Exercise prompt: Copy out nothing but the lines from the one holding "This screenshot has width=1408, height=840." through the end of the entries below, exactly as written and without the pictures.

[Saved data entries]
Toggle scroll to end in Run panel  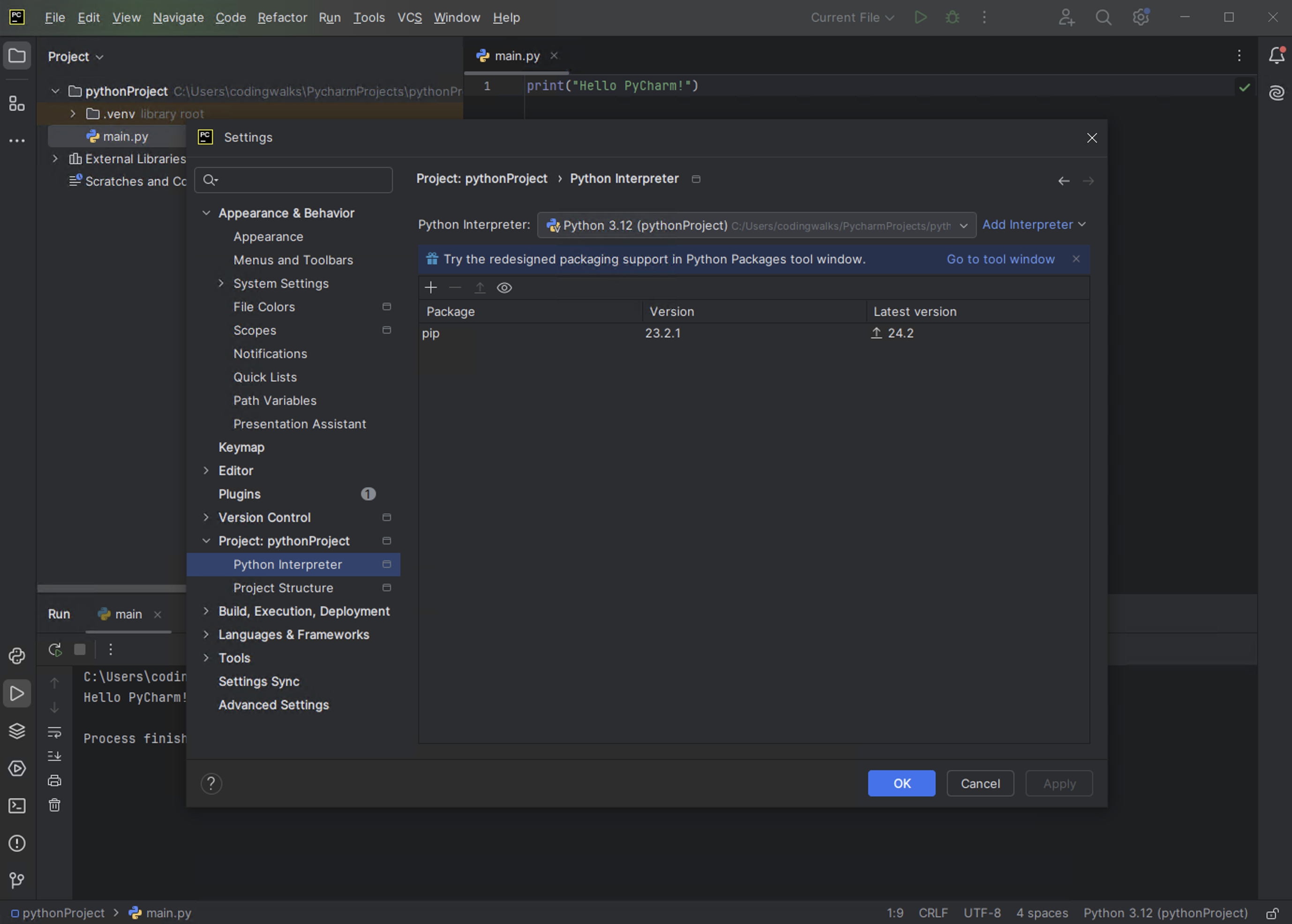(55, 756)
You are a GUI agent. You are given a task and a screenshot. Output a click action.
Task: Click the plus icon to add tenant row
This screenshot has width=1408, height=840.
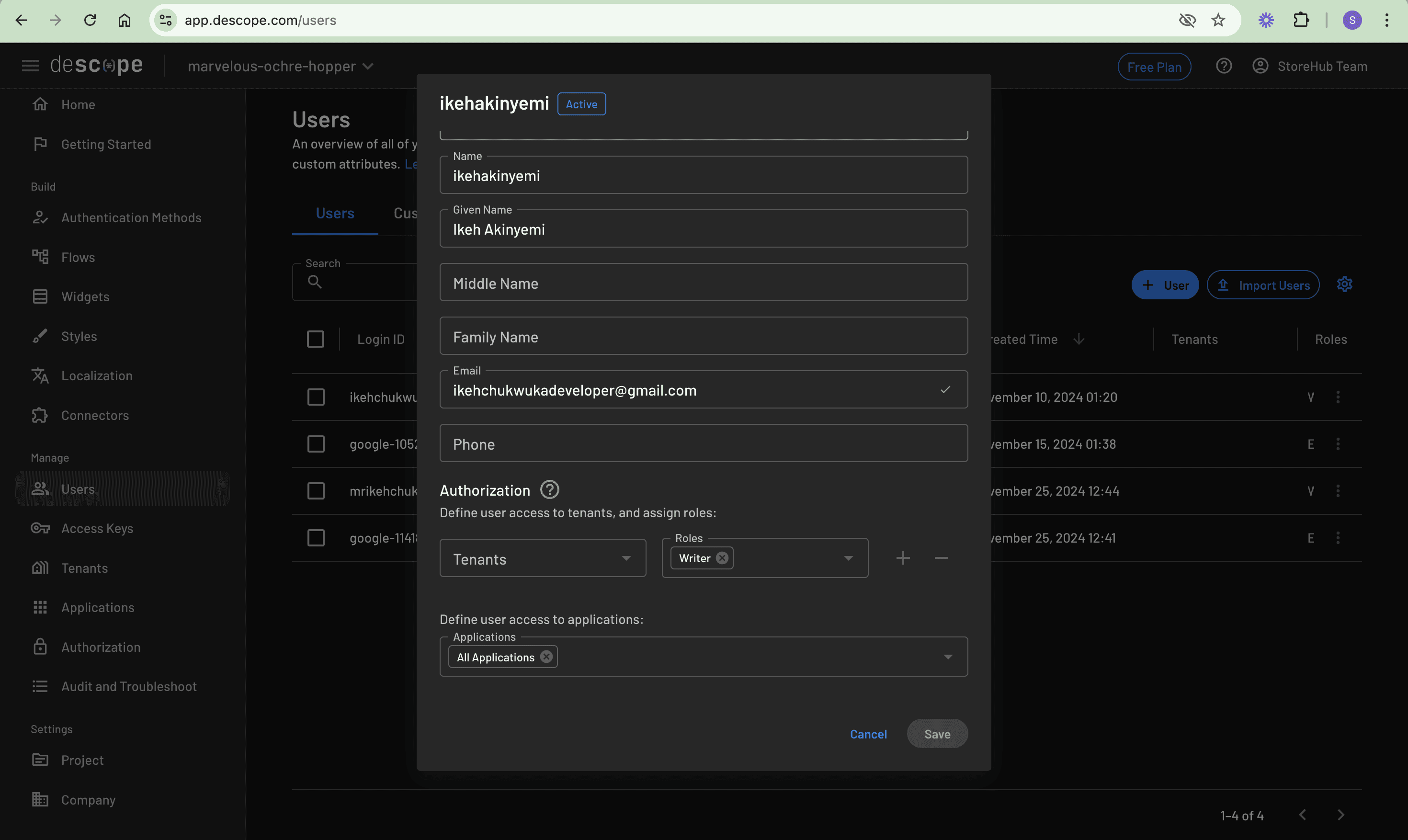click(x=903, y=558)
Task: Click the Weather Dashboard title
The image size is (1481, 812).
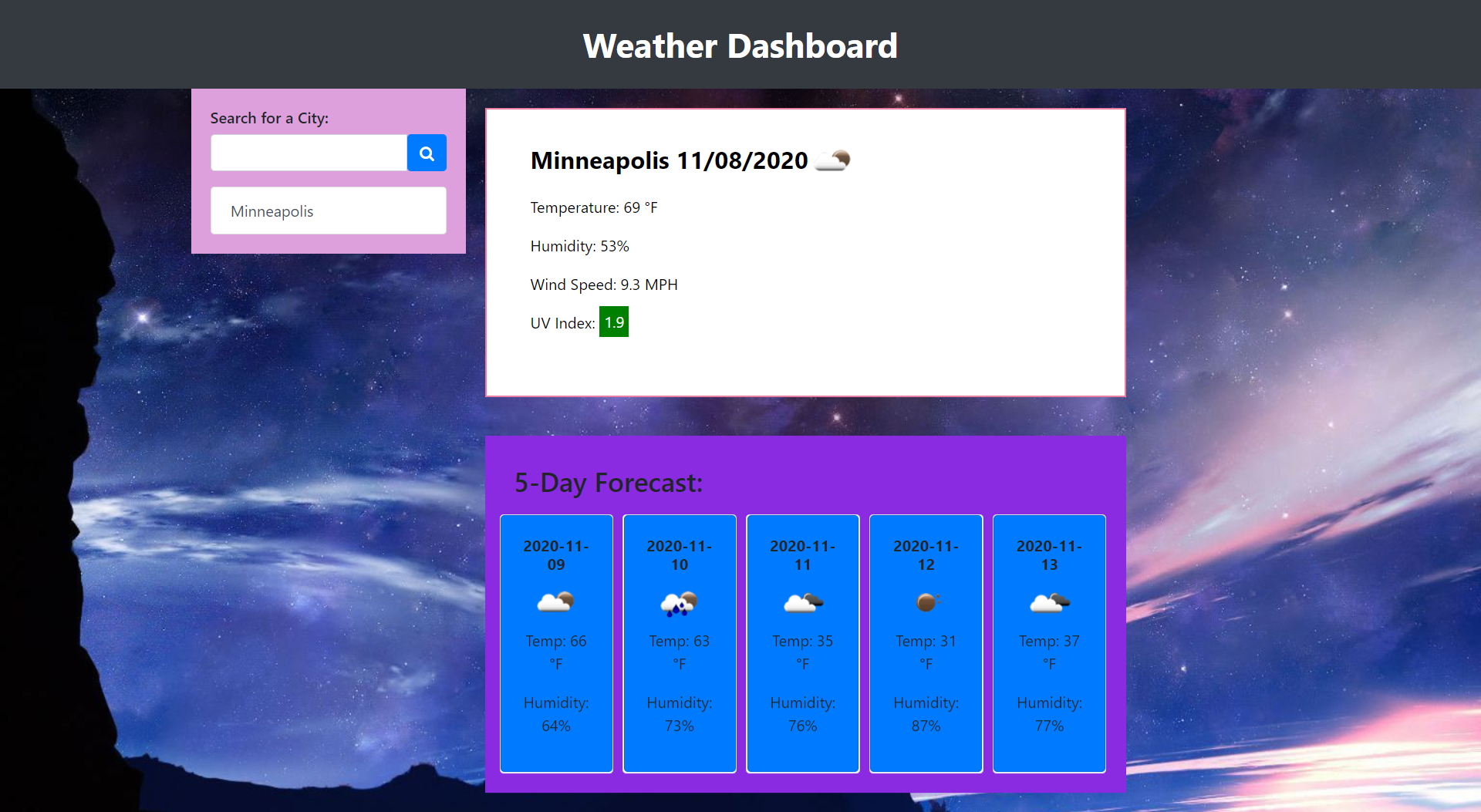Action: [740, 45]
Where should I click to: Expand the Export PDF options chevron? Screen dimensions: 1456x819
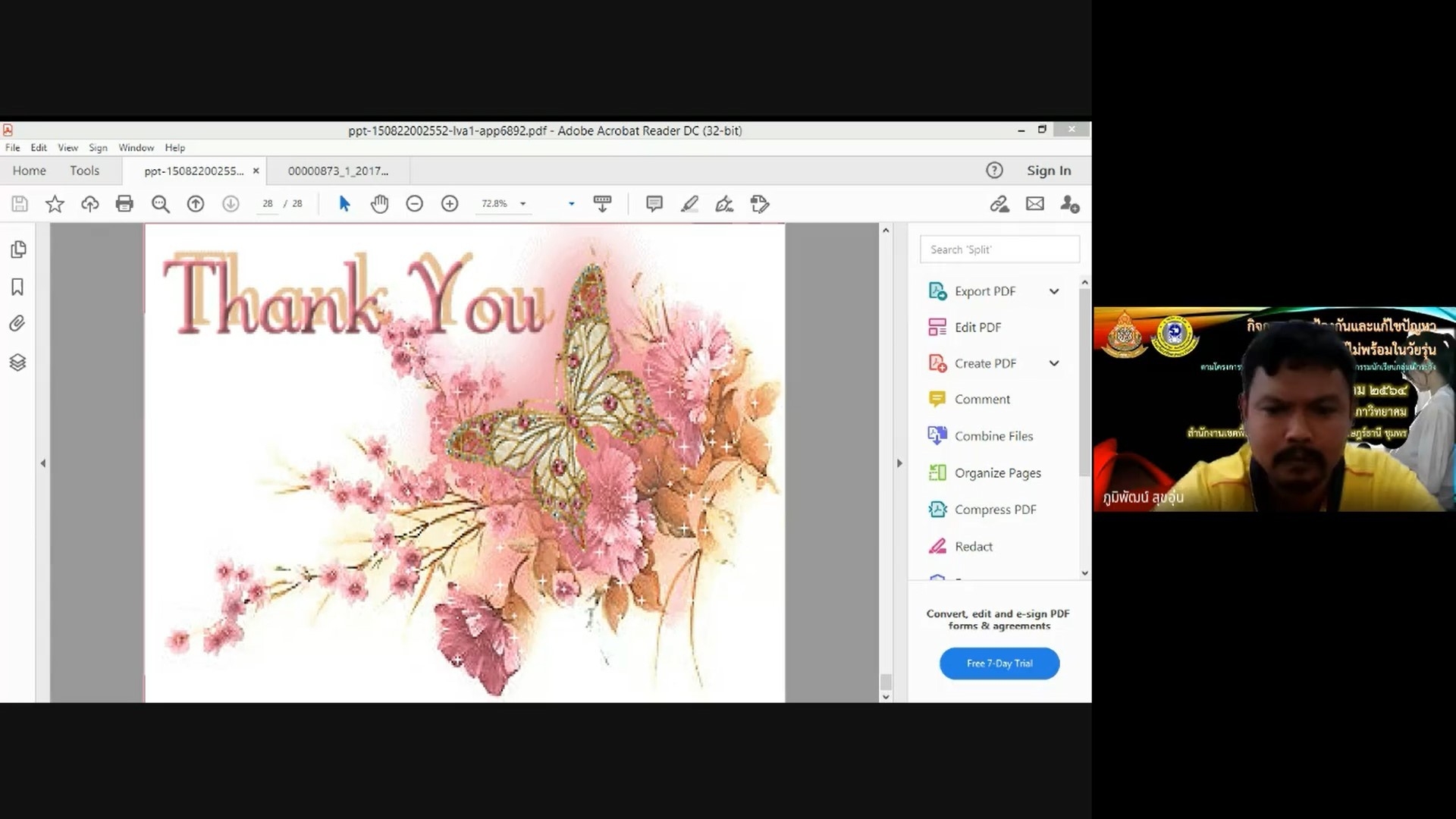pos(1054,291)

Output below:
This screenshot has width=1408, height=840.
click(x=903, y=558)
Task: Click the Weather Dashboard title
The image size is (1481, 812).
Action: [740, 45]
Where should I click to: Expand the Export PDF options chevron? Screen dimensions: 1456x819
pos(1054,291)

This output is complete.